7.13.2010

Originally {or} The Ballad of Pablo Picasso


Candace has a great post up about inspiration, copycats and ethics on Etsy in light of our latest run-in with a plagiarist. You should go read it. She sums up a lot of what we discussed when this was all going down. I'm sure this won't be the last time we're ripped off. Our print has garnered enough popularity in the handmade and craft community that it's a sure target for sellers who want to make a buck without putting in the effort of creation. Which rankles, but hey, what can you do besides call them on it and hope they do the right thing? Thankfully, these people are in the minority in the community.

I mean, inspiration's one thing, and a very valuable thing at that, but wholesale plagiarism is another thing entirely. Picasso's quoted colloquially as saying that good artists copy and great ones steal, and that may be so, but when I read "steal," I think of it as a classy thing, you know? Like Danny Ocean and his boys knocking over a humongous, intricately-planned heist. Or David Niven in The Pink Panther. Artful stealing isn't looting, where you throw a brick and grab whatever you can without paying for it. A real thief, like a cat-burglar or a pick-pocket, steals with a style and effortlessness that leaves you, for a time, unaware that such theft has taken place. For a while, you don't even notice that the silverware drawer is emptied or the Ming vase is gone or your trouser pocket is one wallet lighter. And once the theft is realized, you're sort of amazed and a little envious that they pulled it off.

Like I said, inspiration is key when you're working creatively. But inspiration isn't appropriation. Inspiration is taking everything you experience – visually, psychologically and, yeah, spiritually – from the color of a traffic light in the afternoon or the composition of a comics page or a record in a thrift shop or the way you misread a word on a billboard or some TV show you remember from when you were a kid – and filtering that through your training and ability to best communicate what you're trying to say. Art, if you're doing it right, is communication. And if you're unwilling or unable to use your own words to communicate, well, that's just sad. This is why I don't use too much reference when I'm designing; it becomes a crutch that stands between you and real, honest-to-goodness inspiration. Which is not to say I haven't done an homage or utilized visual shorthand to get my point across. I have, (for example, my TARDIS poster is an obvious homage to the famous "Keep Calm & Carry On" posters of WW2 Britain. But for me, this made sense, as Doctor Who is another famous and instantly-recognizable British icon.) but most of the time, I prefer to arrive at my conclusions naturally.
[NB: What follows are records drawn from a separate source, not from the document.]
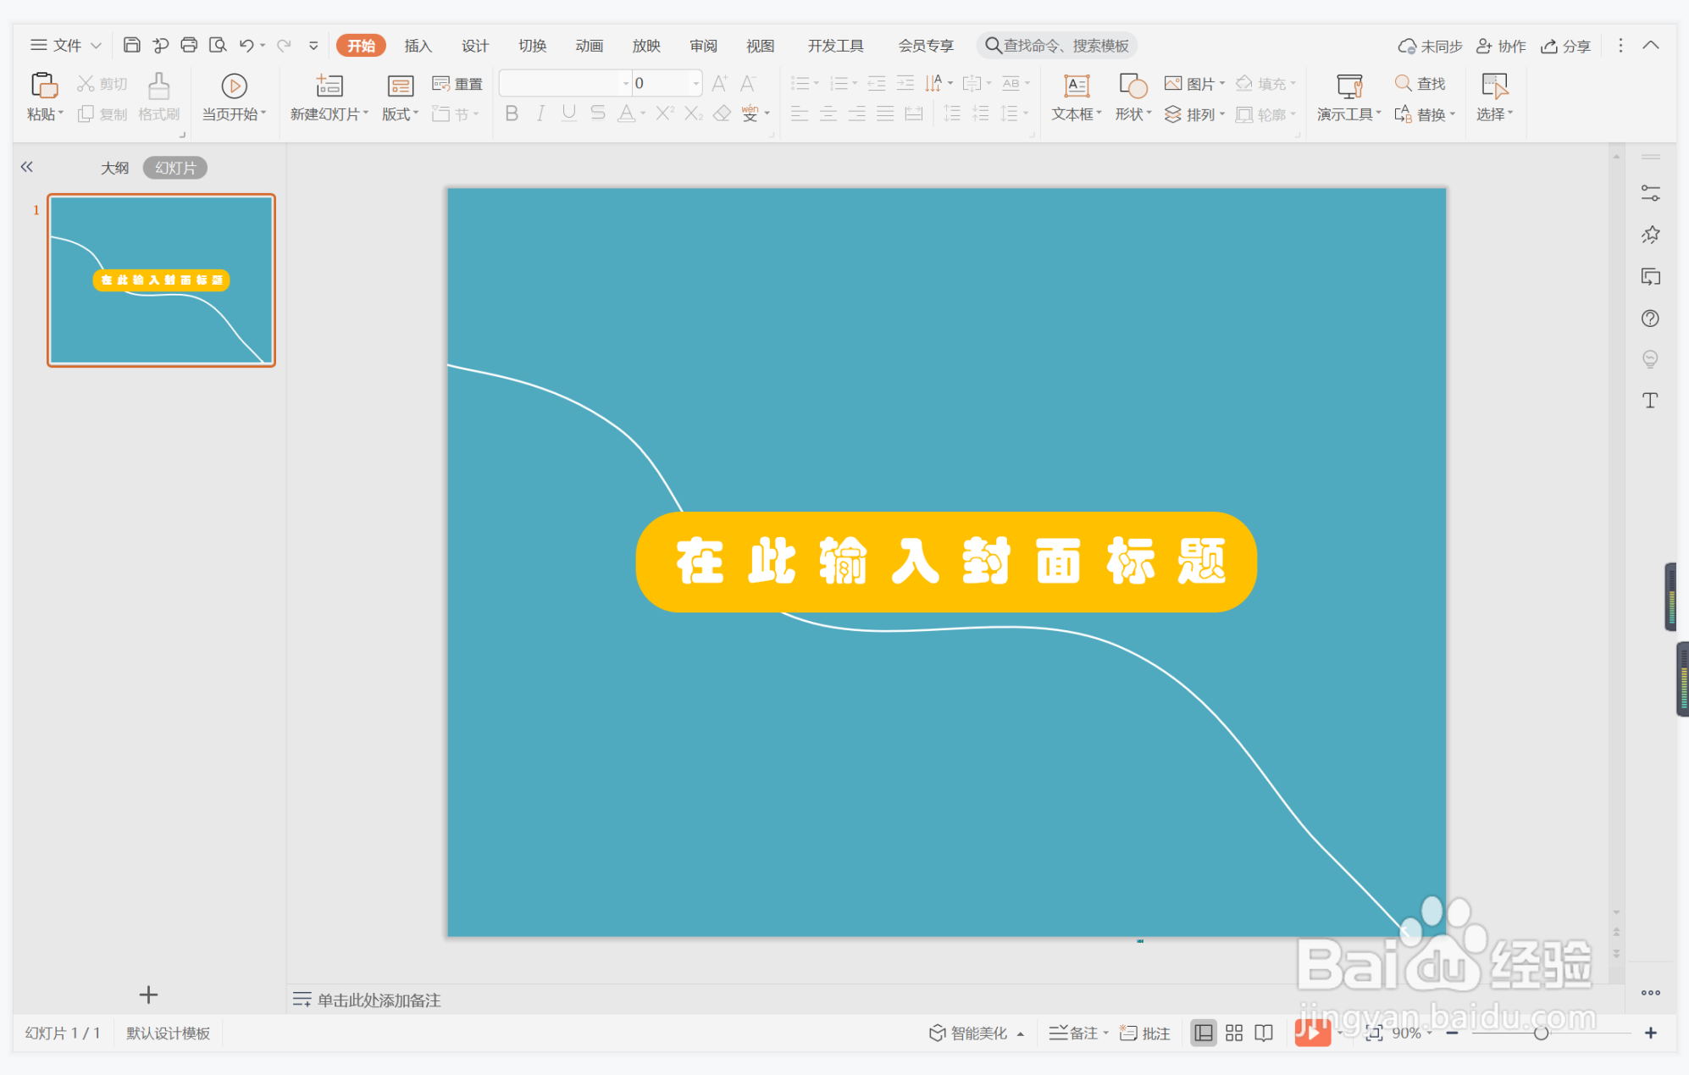This screenshot has height=1075, width=1689.
Task: Start slideshow with 当页开始
Action: (234, 97)
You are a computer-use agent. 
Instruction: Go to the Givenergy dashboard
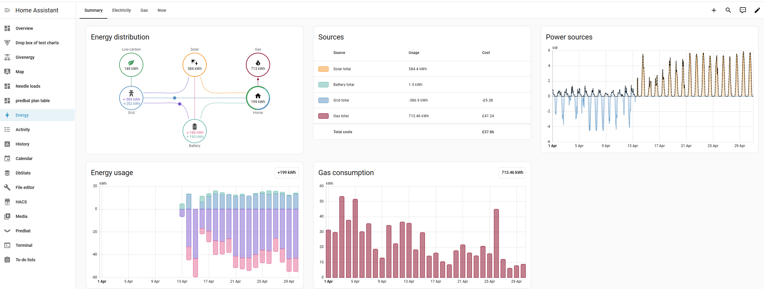click(37, 57)

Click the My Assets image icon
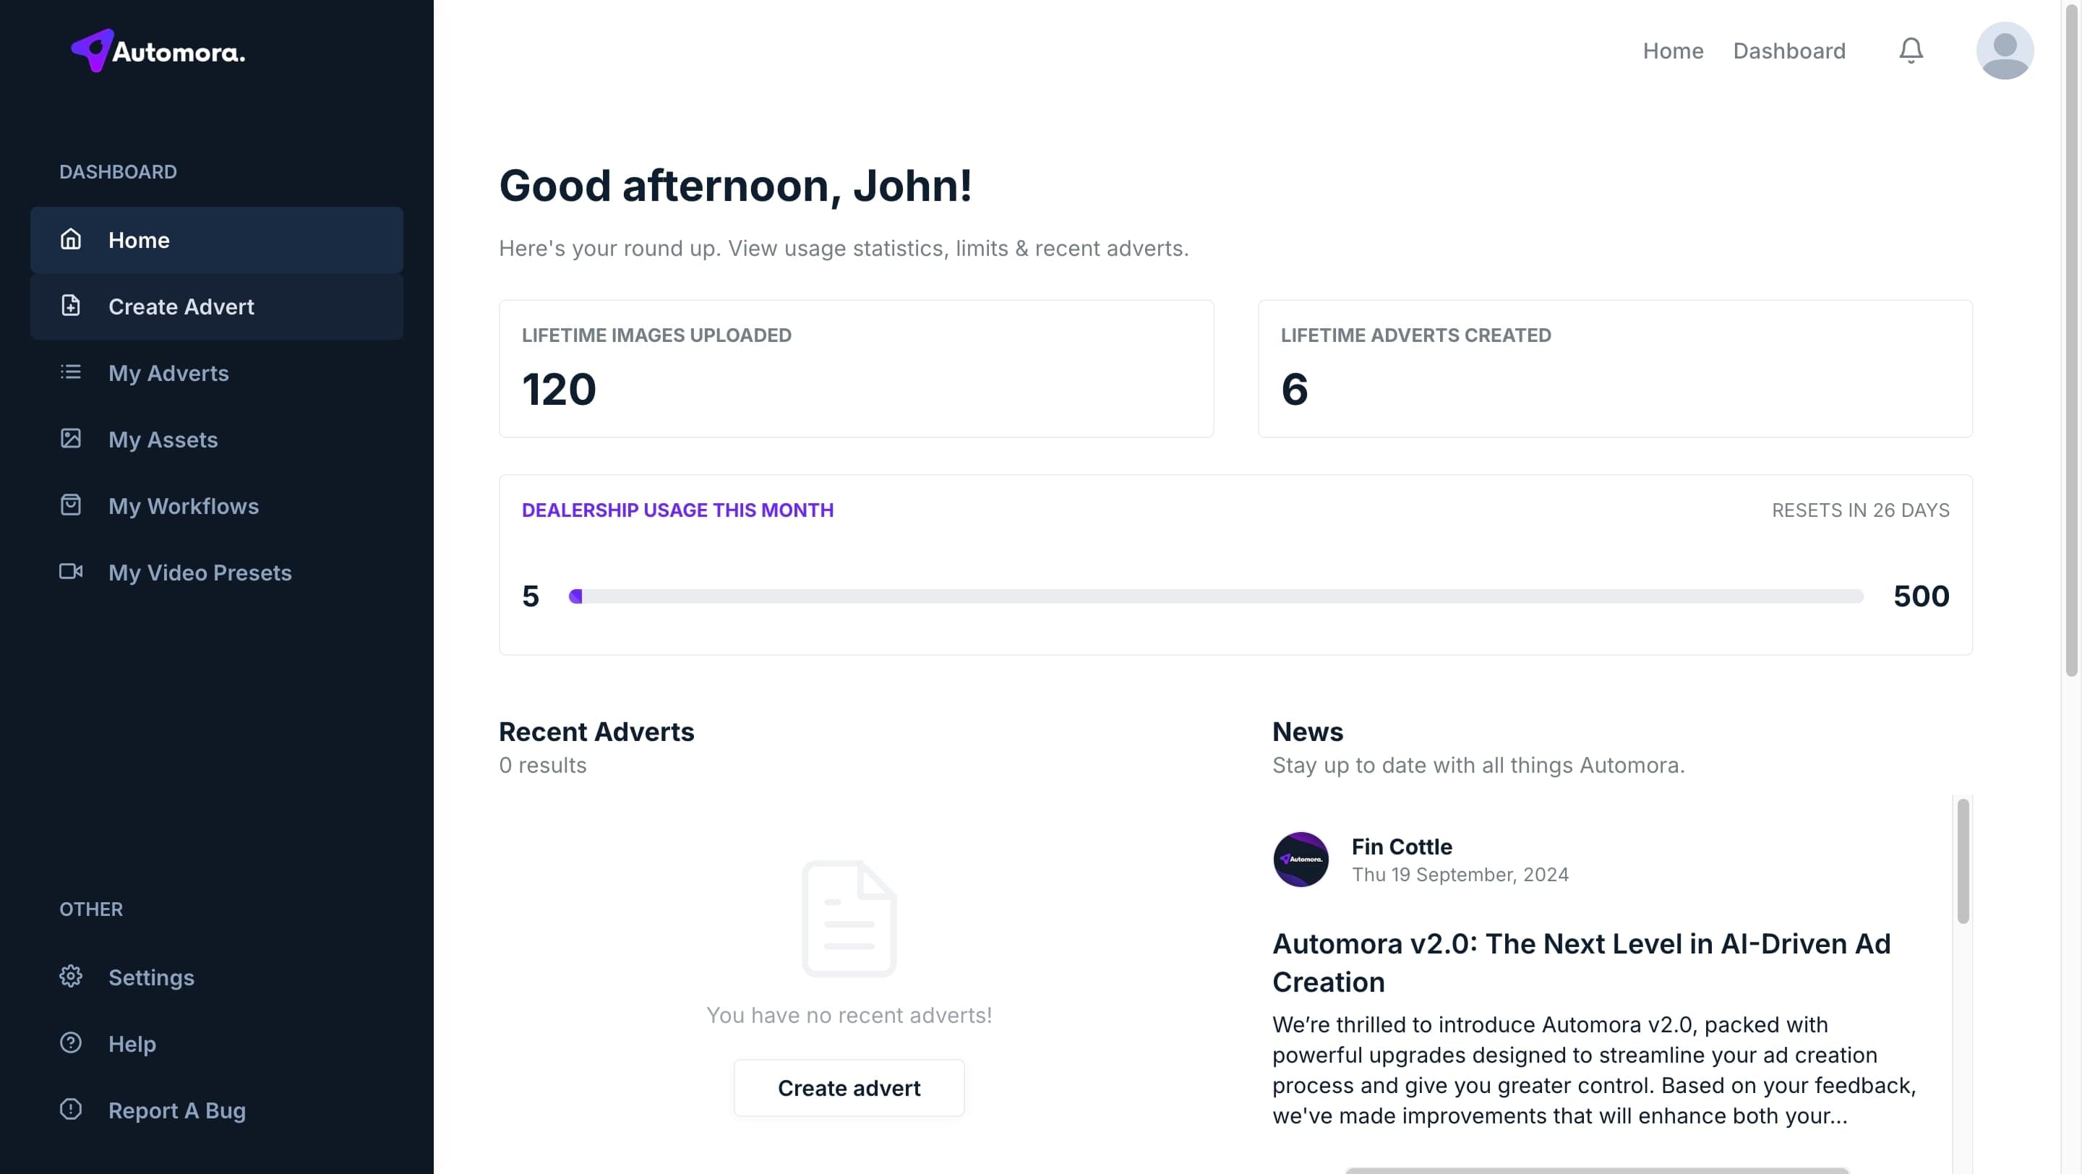click(x=71, y=439)
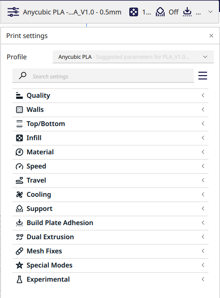Expand the Travel settings section
Image resolution: width=220 pixels, height=298 pixels.
[x=110, y=180]
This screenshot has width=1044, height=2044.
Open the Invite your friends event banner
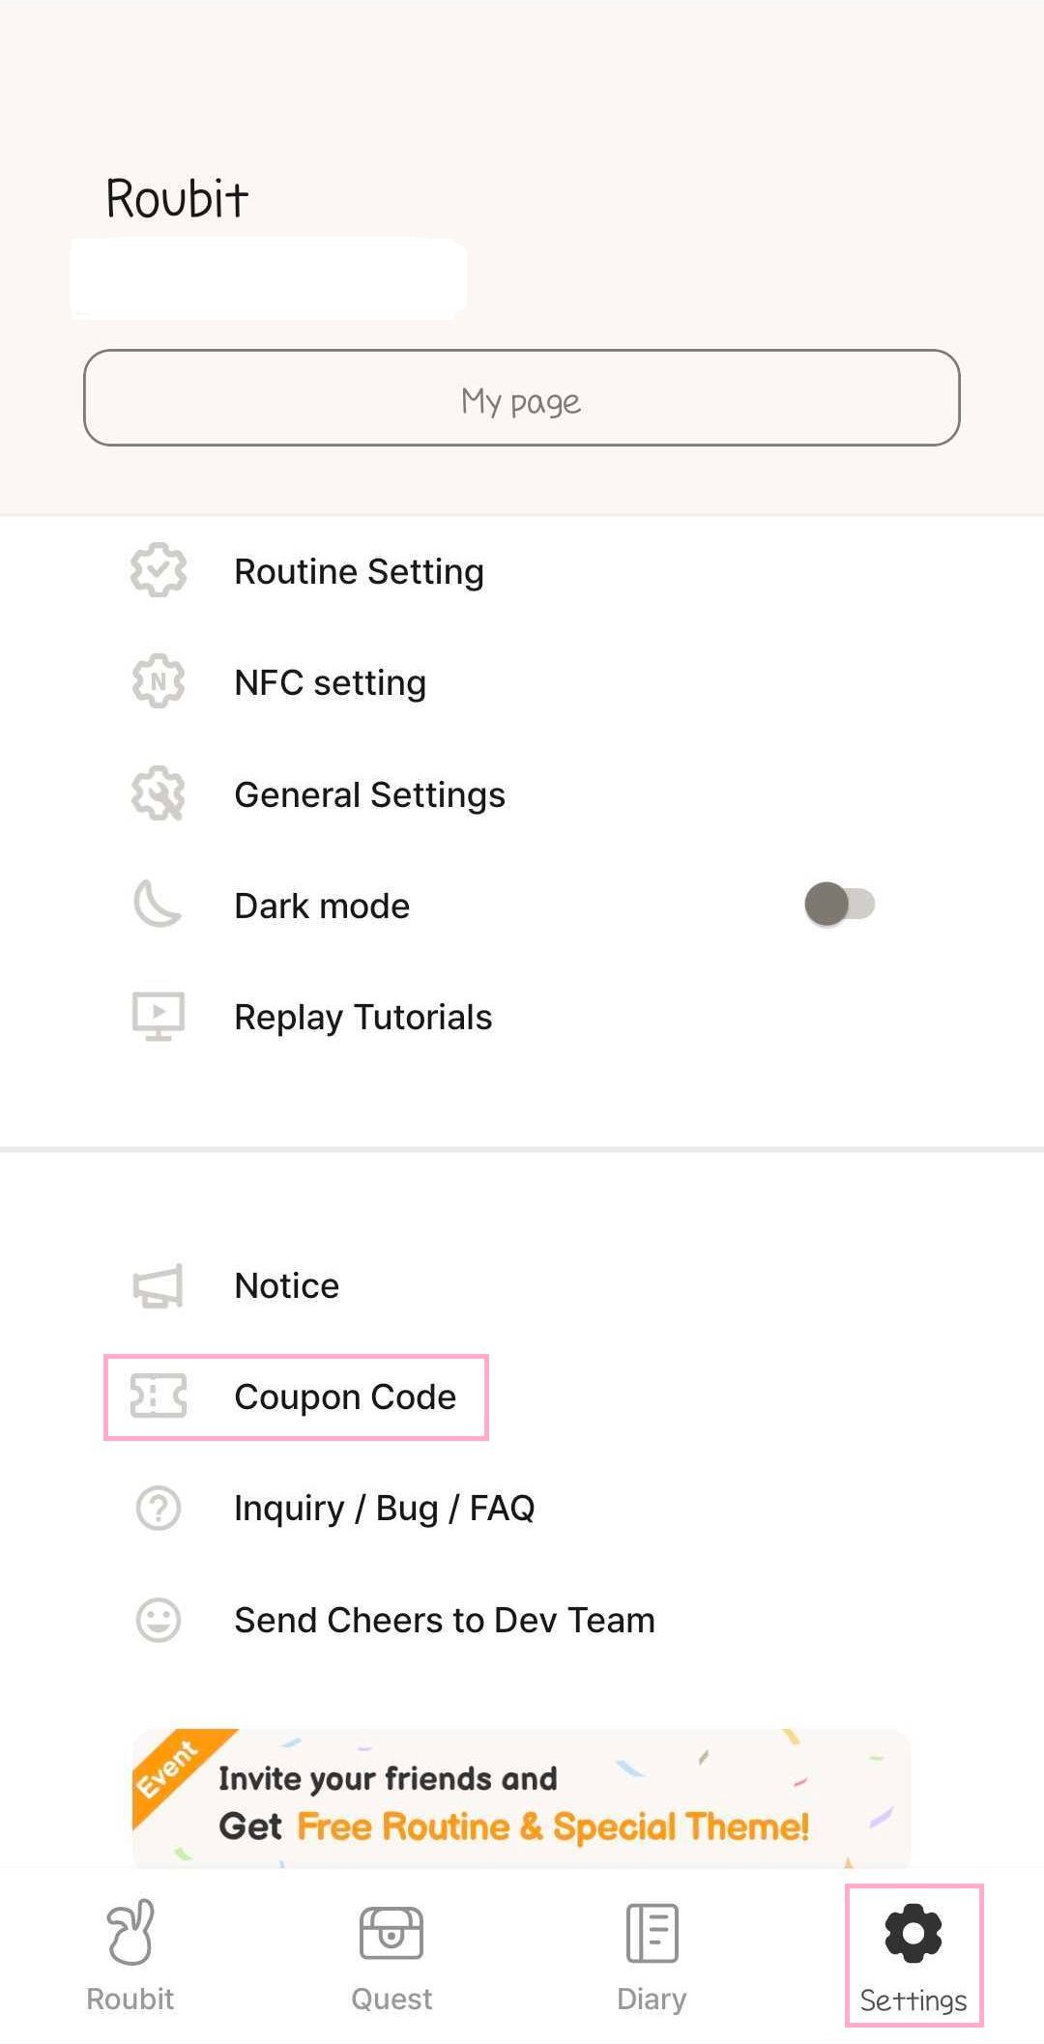pos(522,1799)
One more apocryphal Picasso story and then we'll close. (Seriously, the dude's like the Buddha of Art with all these stories and sayings.) Legend has it that Pablo Picasso – who, I'm told, was never called an a**hole – was sitting in a cafĂ©, just being all awesome and stuff, when somebody approached him for a portrait. He doodled for a second on a napkin and handed it to the person. Yay, Picasso! When the guy asked how much he owed Picasso, Picasso gave him an outrageous sum. The dude balked, saying "Look, I know you're Picasso and all that, but there's no way it's worth that much. It took you like 30 seconds, tops. And half of that time you spent looking at that lady's boobs."

"No, dude. It took me 40 years to make this." said Picasso. "You know, because I've been doing this for that long and so that's how I was able to do it so quickly. Get it? Also, I am Picasso and I an awesome. So, pay up."

Is the story true? Yes, it is. I know because I was there. But seriously, it makes a salient point as to what you're paying for when you pay for art. The physical act of creation (or copying) is not the sum of that creation. A lot of time is spent thinking, planning, wool-gathering, on top of the years of formal training and experience in order to produce a piece. Simply copying a term paper in one's own handwriting is still plagiarism – in fact it's the textbook definition of plagiarism. So, even though you spent the time and effort to rewrite every word from the original and even though you changed some words around and used a different colored pen, it's still a copy and a fraud. It's still devoid of original thought and feeling.

Bottom line: copying isn't cool. Don't do it.